═══ MATERIALS PROVIDED
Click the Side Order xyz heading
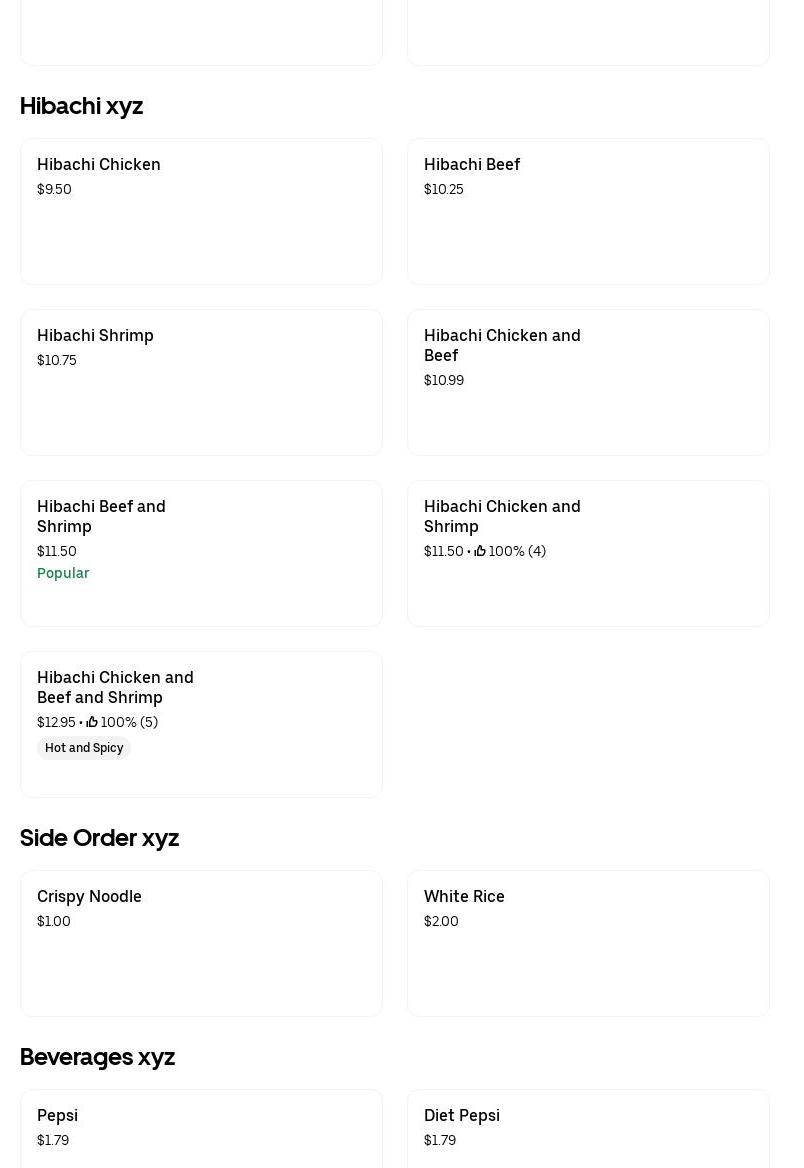The width and height of the screenshot is (804, 1168). 100,838

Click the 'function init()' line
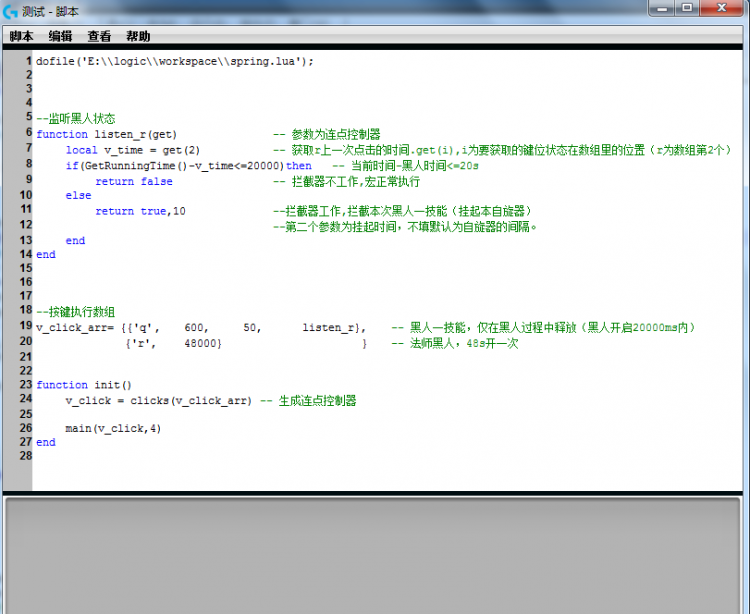[x=84, y=385]
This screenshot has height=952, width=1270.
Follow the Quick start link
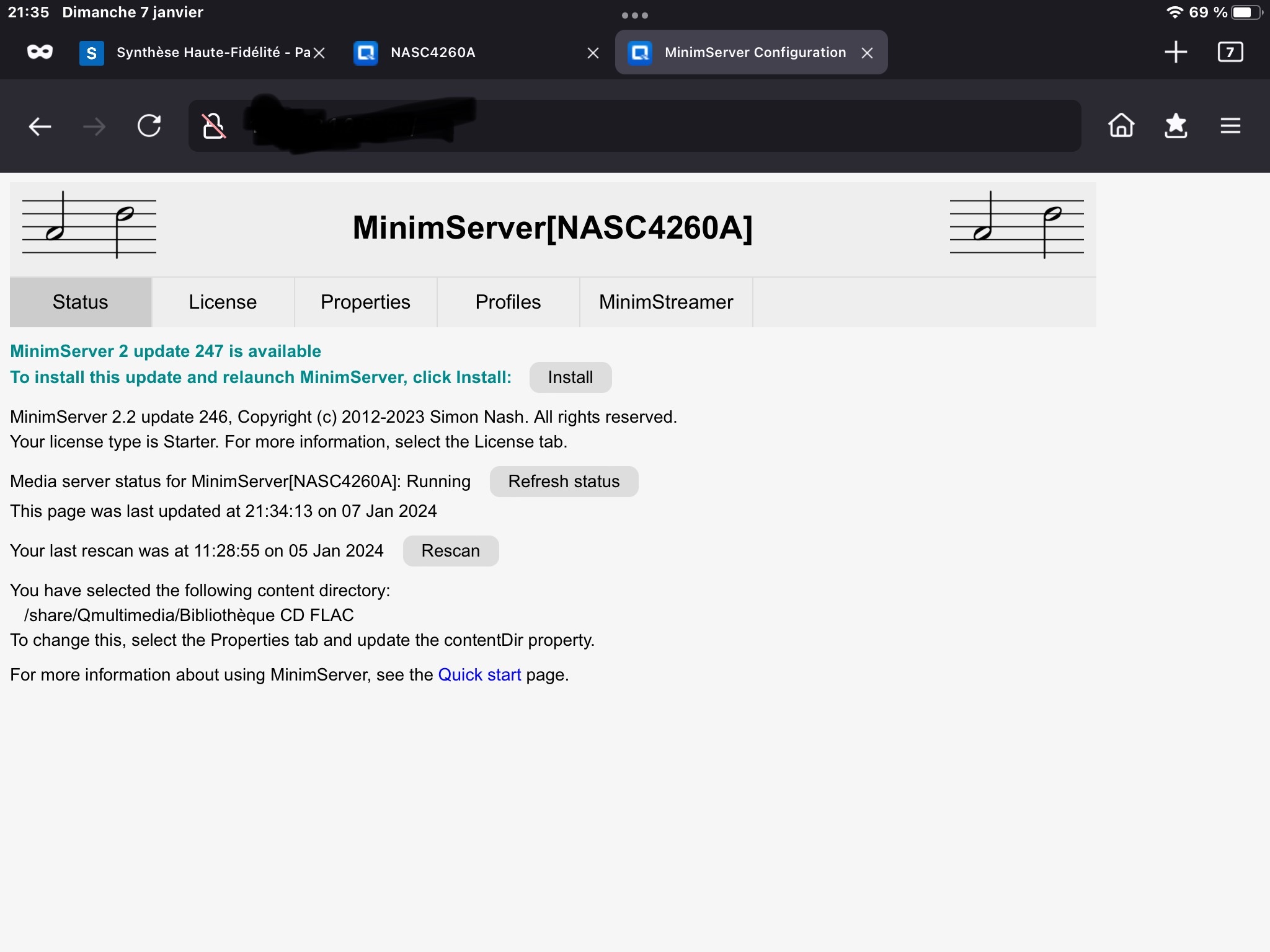(479, 675)

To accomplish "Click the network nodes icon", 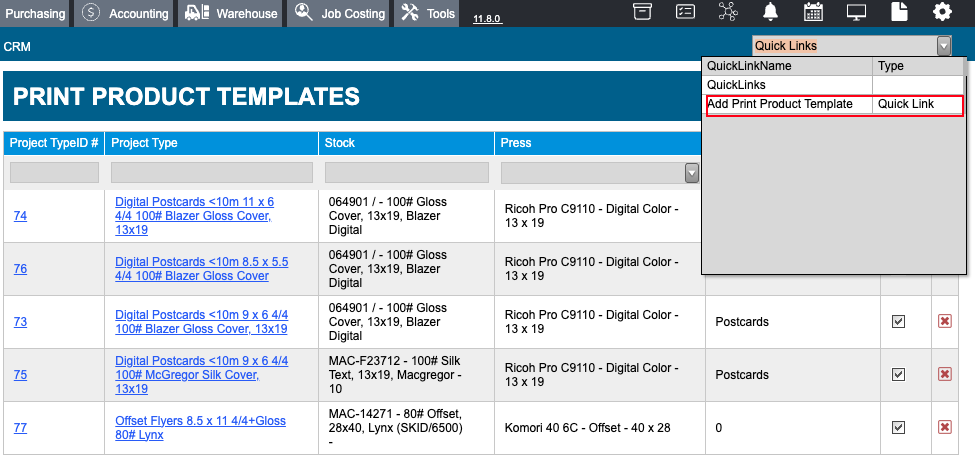I will tap(727, 12).
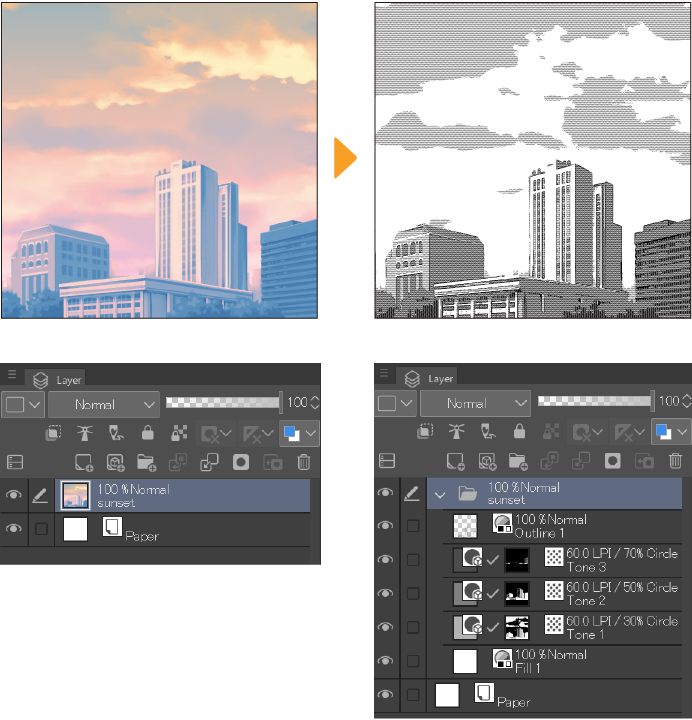
Task: Select the Tone 1 layer name
Action: pos(585,634)
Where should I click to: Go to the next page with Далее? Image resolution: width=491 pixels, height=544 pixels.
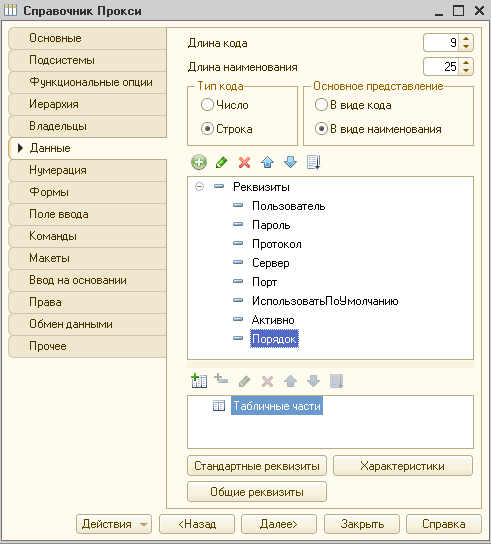click(x=279, y=524)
══════
GIVEN TASK — Please convert the stretch from the line containing "Where should I" through the end of the records into a numbered list, leaving out blank lines and any pictures.

EXERCISE OUTPUT —
1. Where should I click to: Go to the next page with Далее? Image resolution: width=491 pixels, height=544 pixels.
2. click(x=279, y=524)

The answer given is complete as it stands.